Journal of Aeronautics & Aerospace Engineering
Open Access

Instability analysis of brake disc with lattice structure with transient complex eigenvalue method and excitation applied to the pad

5^th International Conference and Exhibition on Mechanical & Aerospace Engineering

October 02-04, 2017 Las Vegas, USA

Aminreza Karamoozian, Liangmo Wang

Nanjing University of Science and Technology, China

Posters & Accepted Abstracts: J Aeronaut Aerospace Eng

Abstract :

Automotive disc brake squeal has been investigated as the constant source of worry in warranty and assurance issues in many years. Despite the fact that the brake works completely safe and reliable, it may cause the car manufacturer considerable profits loss from warranty claims depended to the characteristic of noise produced by the brake. Many researches have recorded that overheating of brake system and deterioration of friction coefficient can cause dynamic instabilities. Therefore, performance of braking mechanism obtains by adequate cooling properties of braking components and especially for high performance passenger vehicles is critical.
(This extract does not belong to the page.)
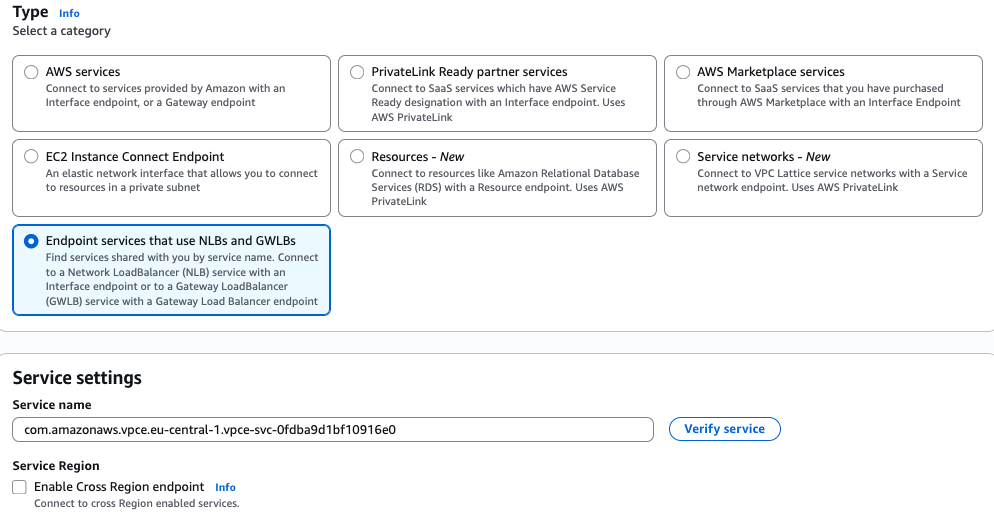
Task: Click the Network LoadBalancer service description text
Action: 182,279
Periodic cellular metals (PCMs) are effective heat exchange media with open cell topologies, which has high potential heat dissipation with small spaces and light weight relatively. PCMs are frequently used to design light weight sandwich panel structures, which create unilateral fluid flows and also are capable for absorbing the energy of contacts by thermal transport across the faces of sandwich structures. By recent advances in manufacturing technologies the evolution of PCMs has been encouraged. Thus, presentation of a new concept of bidirectional ventilated brake disc with more effective thermal capabilities for passenger vehicles is possible. The lattice brake disc is more capable for heat transferring which caused by the lattice core area at the pumping capacity, Nusselt number and circumferentially non-uniform heat transferring. But still yet there are no instability studies about the lattice brake disc structure. On this point of view, in this paper we model a rotationally periodic lattice structure consists of a finite number of identical substructures forming a closed structure as a brake disc, present equations of motion in principal coordinates with respect to the periodicity cell of lattice plate, the lattice stiffness and consequently define the response of the modes of a rotating disc excited by distributed axial load. The experimental modal analysis (EMA) with impact hammer test is used to obtain the brake rotor modal properties. Also, finite element Free-Free State and stability analysis with using the complex eigenvalue method is applied to define instability of lattice brake design.